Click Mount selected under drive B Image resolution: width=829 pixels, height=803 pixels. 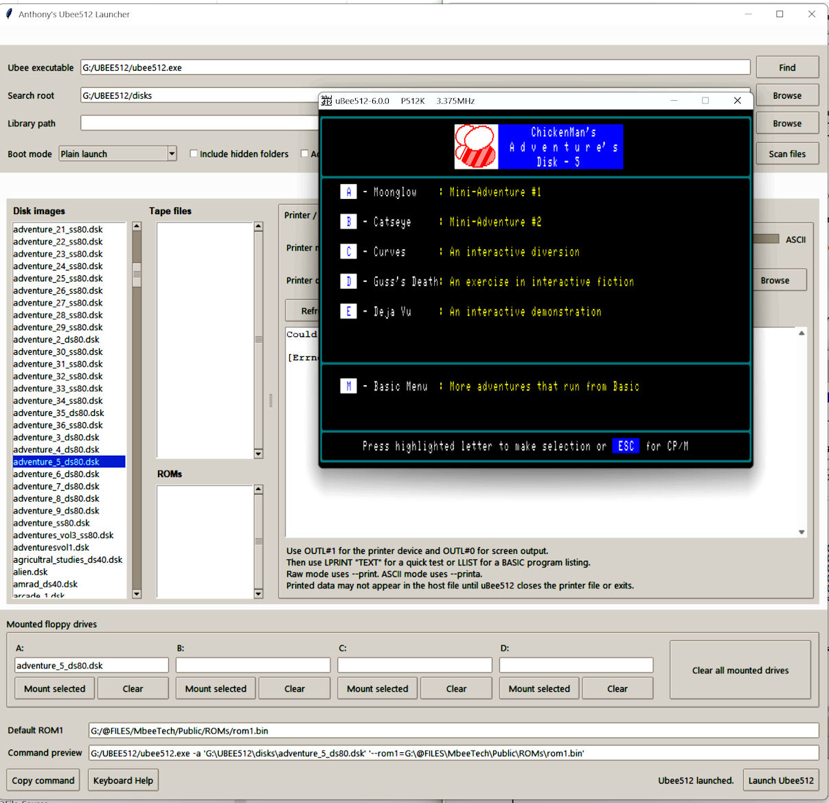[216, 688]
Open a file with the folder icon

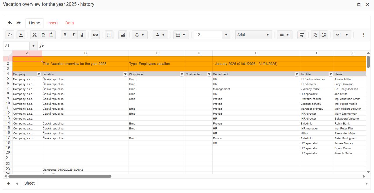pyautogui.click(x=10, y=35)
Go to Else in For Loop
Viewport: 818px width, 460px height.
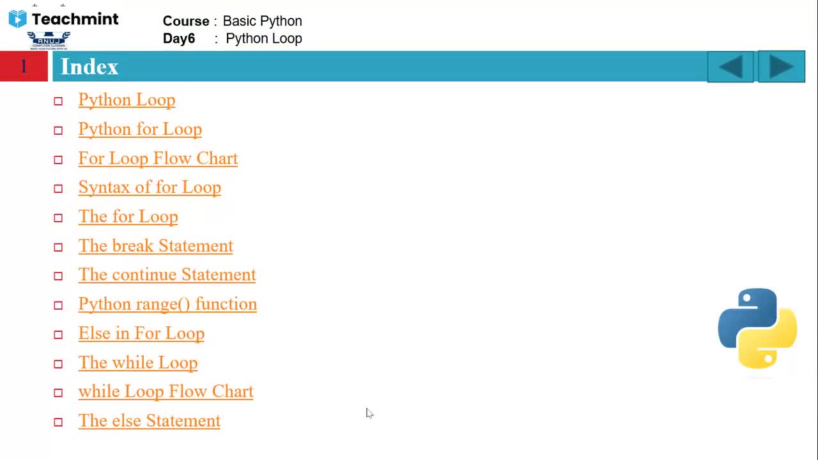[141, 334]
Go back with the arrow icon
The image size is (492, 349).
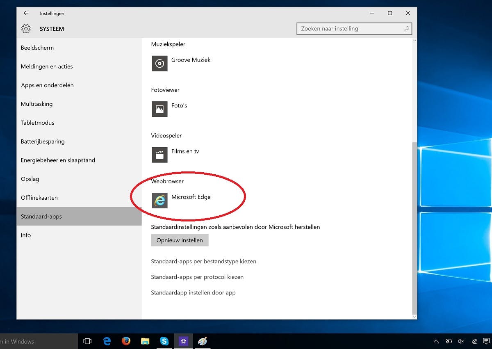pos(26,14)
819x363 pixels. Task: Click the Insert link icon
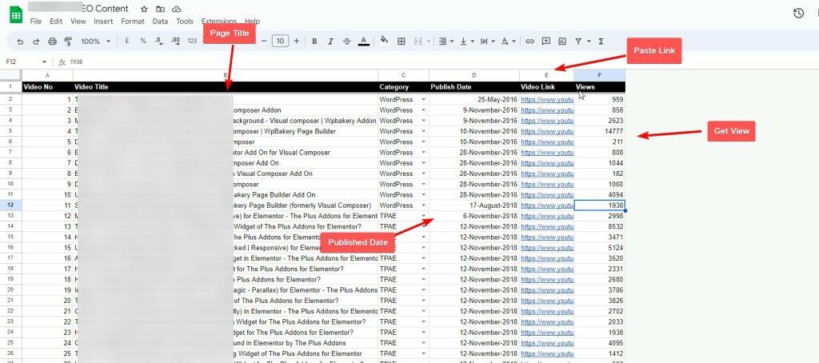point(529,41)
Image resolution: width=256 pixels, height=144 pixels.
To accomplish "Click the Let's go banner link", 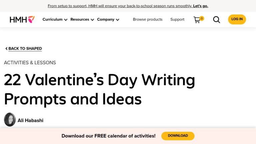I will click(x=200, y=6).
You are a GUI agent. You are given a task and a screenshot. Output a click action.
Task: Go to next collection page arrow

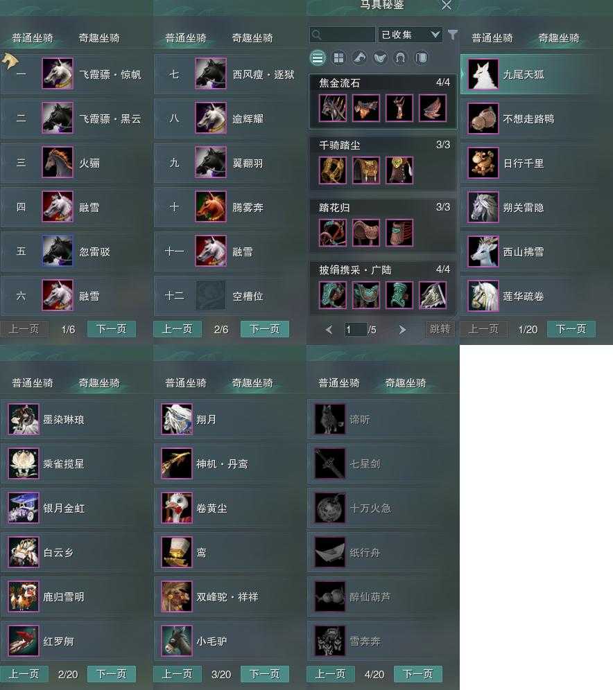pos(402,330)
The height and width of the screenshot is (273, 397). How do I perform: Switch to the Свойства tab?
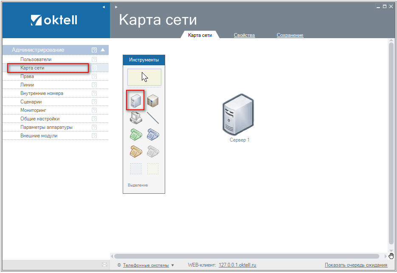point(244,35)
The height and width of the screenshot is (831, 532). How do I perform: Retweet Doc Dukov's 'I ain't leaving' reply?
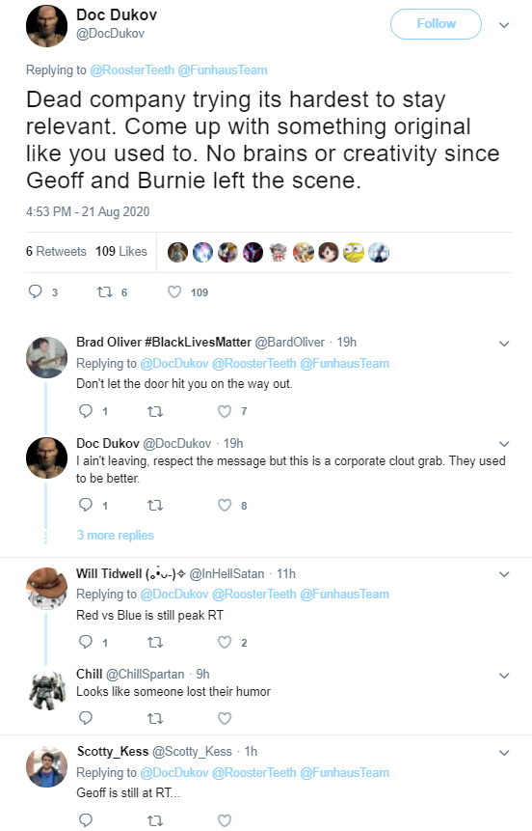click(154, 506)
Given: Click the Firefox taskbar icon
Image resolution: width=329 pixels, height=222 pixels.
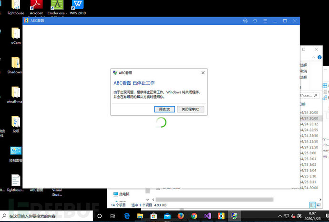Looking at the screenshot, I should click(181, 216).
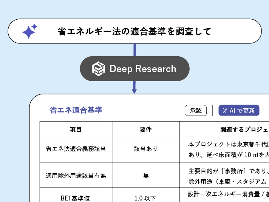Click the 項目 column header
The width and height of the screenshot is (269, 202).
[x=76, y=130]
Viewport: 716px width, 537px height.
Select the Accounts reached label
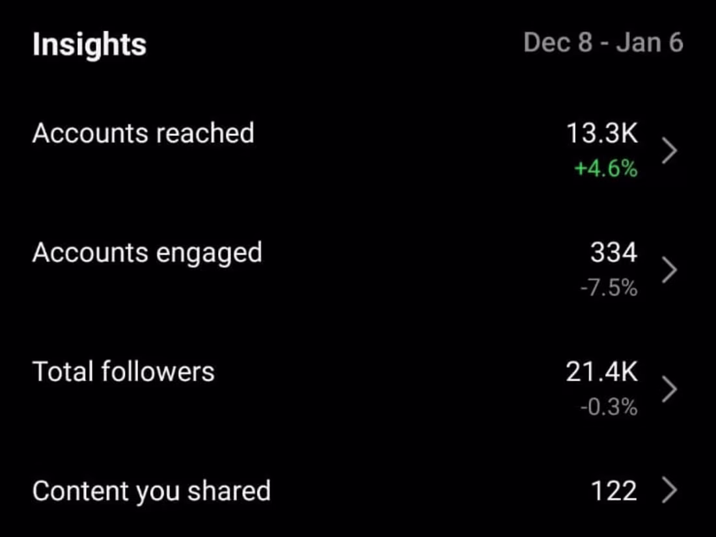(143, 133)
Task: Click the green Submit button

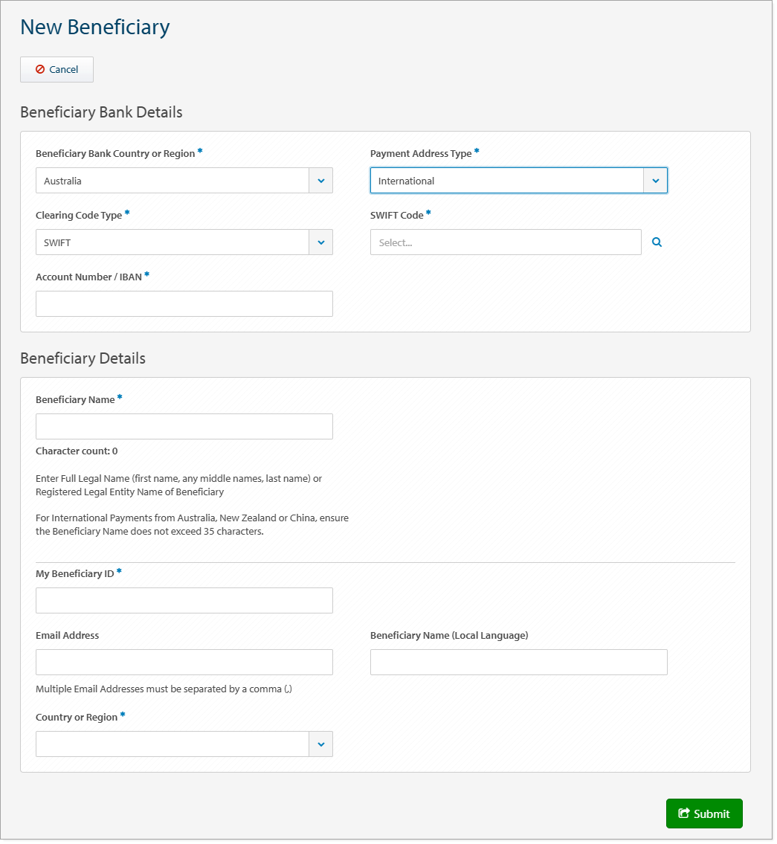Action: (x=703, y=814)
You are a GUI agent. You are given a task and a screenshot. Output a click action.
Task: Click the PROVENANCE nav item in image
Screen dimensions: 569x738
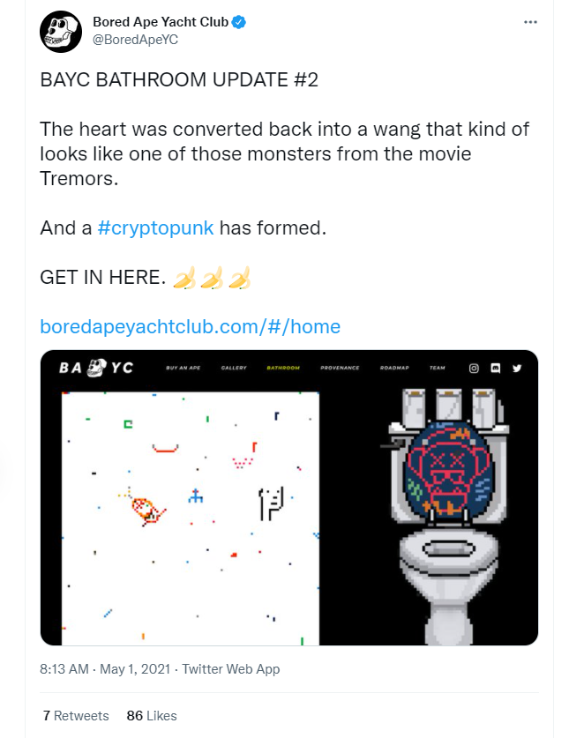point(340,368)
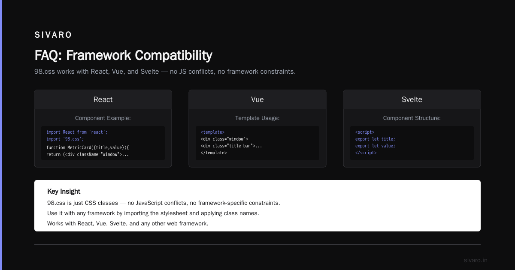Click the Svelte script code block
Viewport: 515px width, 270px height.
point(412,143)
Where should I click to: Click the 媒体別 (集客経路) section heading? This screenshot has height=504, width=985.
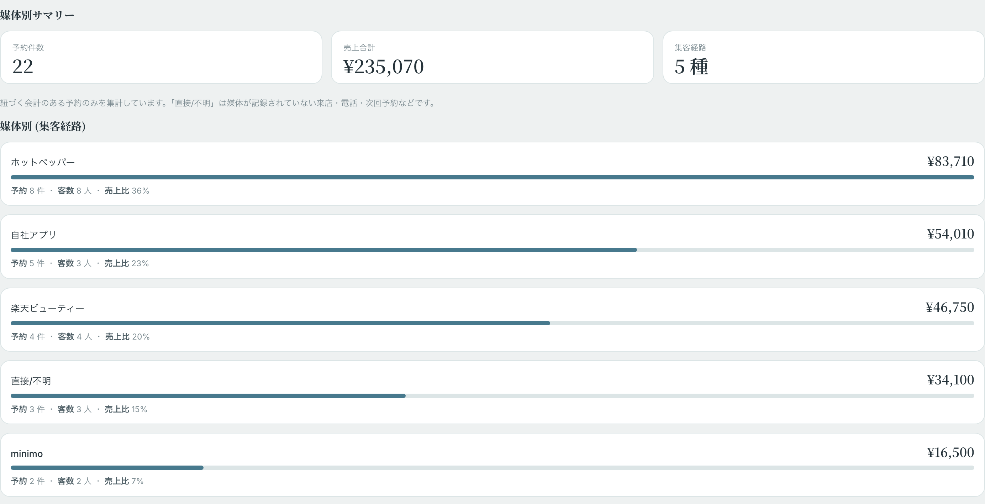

········

» **Your objective**: Exercise for the records above: copy only the lines from the one with "Go to Else in For Loop" to the one with "Image resolution: width=256", both ends kept, and drop the pictures.

» **Exercise solution**:
Go to Else in For Loop
Viewport: 818px width, 460px height.
[141, 334]
Go back with the arrow icon
The image size is (492, 349).
pos(26,14)
819x363 pixels. Task: Click the Insert link icon
point(529,41)
Image resolution: width=256 pixels, height=144 pixels.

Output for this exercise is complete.